SEN. JOE BIDEN (D), Delaware: ... if we leave Iraq and we leave it in chaos, there will be regional war. The regional war will engulf us for a generation. It'll bring in the Shia; it'll bring in the Saudis; it'll bring in the Iranians; it'll bring in the Turks.
The bottom line is, it's going to one full year if you argued tomorrow to get every single troop out. And when you begin to take the troops out, what are you going to do with the 4,000 or 5,000 civilians that are left inside the Green Zone?
Edwards highlights war, lobbyists
MARGARET WARNER: Former North Carolina Senator Edwards tried to inject a conciliatory note.
FORMER SEN. JOHN EDWARDS (D), Presidential Candidate: Any Democratic president will end this war. That's what we know. And secondly...
The differences between us, whether it's Senator Clinton or Senator Dodd or Governor Richardson or Senator Biden -- all of whom I have enormous respect for -- the differences between all of us are very small compared to the differences between us and the Republican candidates, who the best I can tell are George Bush on steroids.
MARGARET WARNER: But Edwards did go on the attack, singling out Clinton once again for refusing to renounce campaign contributions from lobbyists.

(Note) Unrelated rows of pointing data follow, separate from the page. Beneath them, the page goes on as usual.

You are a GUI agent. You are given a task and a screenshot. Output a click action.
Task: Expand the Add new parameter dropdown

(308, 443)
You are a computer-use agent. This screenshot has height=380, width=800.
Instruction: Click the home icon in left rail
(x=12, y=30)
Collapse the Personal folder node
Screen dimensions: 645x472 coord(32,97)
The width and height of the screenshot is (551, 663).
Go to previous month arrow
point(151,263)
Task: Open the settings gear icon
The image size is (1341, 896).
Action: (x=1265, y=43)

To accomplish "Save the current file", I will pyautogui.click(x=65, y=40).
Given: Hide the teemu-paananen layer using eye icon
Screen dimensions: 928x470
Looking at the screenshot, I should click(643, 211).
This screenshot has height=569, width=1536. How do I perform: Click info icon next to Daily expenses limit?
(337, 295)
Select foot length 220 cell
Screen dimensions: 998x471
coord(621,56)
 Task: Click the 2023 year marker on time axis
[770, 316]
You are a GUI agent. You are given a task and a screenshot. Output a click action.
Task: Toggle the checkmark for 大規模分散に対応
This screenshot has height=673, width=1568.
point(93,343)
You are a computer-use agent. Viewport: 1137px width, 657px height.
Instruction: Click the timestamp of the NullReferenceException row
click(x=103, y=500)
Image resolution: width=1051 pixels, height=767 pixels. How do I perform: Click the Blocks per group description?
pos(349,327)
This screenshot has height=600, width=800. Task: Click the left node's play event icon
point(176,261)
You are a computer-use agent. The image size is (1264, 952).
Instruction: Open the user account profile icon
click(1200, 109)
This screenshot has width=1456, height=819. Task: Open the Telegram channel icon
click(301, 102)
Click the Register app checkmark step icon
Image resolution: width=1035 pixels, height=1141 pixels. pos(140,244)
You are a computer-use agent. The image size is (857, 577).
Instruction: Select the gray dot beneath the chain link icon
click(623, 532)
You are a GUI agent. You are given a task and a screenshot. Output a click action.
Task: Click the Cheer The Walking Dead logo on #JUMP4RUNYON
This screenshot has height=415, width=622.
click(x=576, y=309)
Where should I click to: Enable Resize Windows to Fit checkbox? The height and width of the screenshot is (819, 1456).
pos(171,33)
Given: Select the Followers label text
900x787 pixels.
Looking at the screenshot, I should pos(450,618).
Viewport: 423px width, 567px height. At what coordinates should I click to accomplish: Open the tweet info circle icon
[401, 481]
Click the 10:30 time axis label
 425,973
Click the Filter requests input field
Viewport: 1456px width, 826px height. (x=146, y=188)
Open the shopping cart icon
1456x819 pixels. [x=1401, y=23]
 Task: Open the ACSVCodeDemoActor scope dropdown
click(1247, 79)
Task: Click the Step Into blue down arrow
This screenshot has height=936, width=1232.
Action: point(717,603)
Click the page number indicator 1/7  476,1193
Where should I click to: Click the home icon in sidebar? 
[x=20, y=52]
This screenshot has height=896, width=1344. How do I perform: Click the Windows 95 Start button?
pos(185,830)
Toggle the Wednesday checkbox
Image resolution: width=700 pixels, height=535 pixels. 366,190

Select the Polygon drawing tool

JOHN EDWARDS: Here's what I believe: I don't believe you can change this country without taking on very entrenched interests in Washington, including lobbyists, that stand between us and the change that America needs. And I don't believe you can do it by sitting at a table, negotiating with them, and trying to bring them together.
SEN. HILLARY CLINTON: There is this artificial distinction that people are trying to make. Don't take money from lobbyists, but take money from the people who employ and hire lobbyists and give them their marching orders. Those are the people that are really going to be pushing back.
The role of prayer
MARGARET WARNER: A late question, e-mailed from a voter, asked the candidates if they believed prayer had the power to prevent disasters.
JOHN EDWARDS: The answer to the question is, no, I don't. I prayed before my 16-year-old son died; I prayed before Elizabeth was diagnosed with cancer. I think there are some things that are beyond our control.
SEN. BARACK OBAMA: We may not have the power to prevent a hurricane, but we do have the power to make sure that the levees are properly reinforced and we've got a sound emergency plan. And so part of what I pray for is the strength and the wisdom to be able to act on those things that I can control, and that's what I think has been lacking sometimes in our government. We've got to express those values through our government, not just through our religious institutions.
GOV. BILL RICHARDSON: In my judgment, prayer is personal. And how I pray and how any American prays, for what reason, is their own decision, and it should be respected. And so, in my view, I think it's important that we have faith, that we have values, but if I'm president, I'm not going to wear my religion on my sleeve and impose it on anybody.
MARGARET WARNER: Kucinich used the question to inject one of the debate's lighter moments.
REP. DENNIS KUCINICH: George, I've been standing here for the last 45 minutes praying to God you were going to call on me.
MARGARET WARNER: The candidates won't join in another debate until after Labor Day.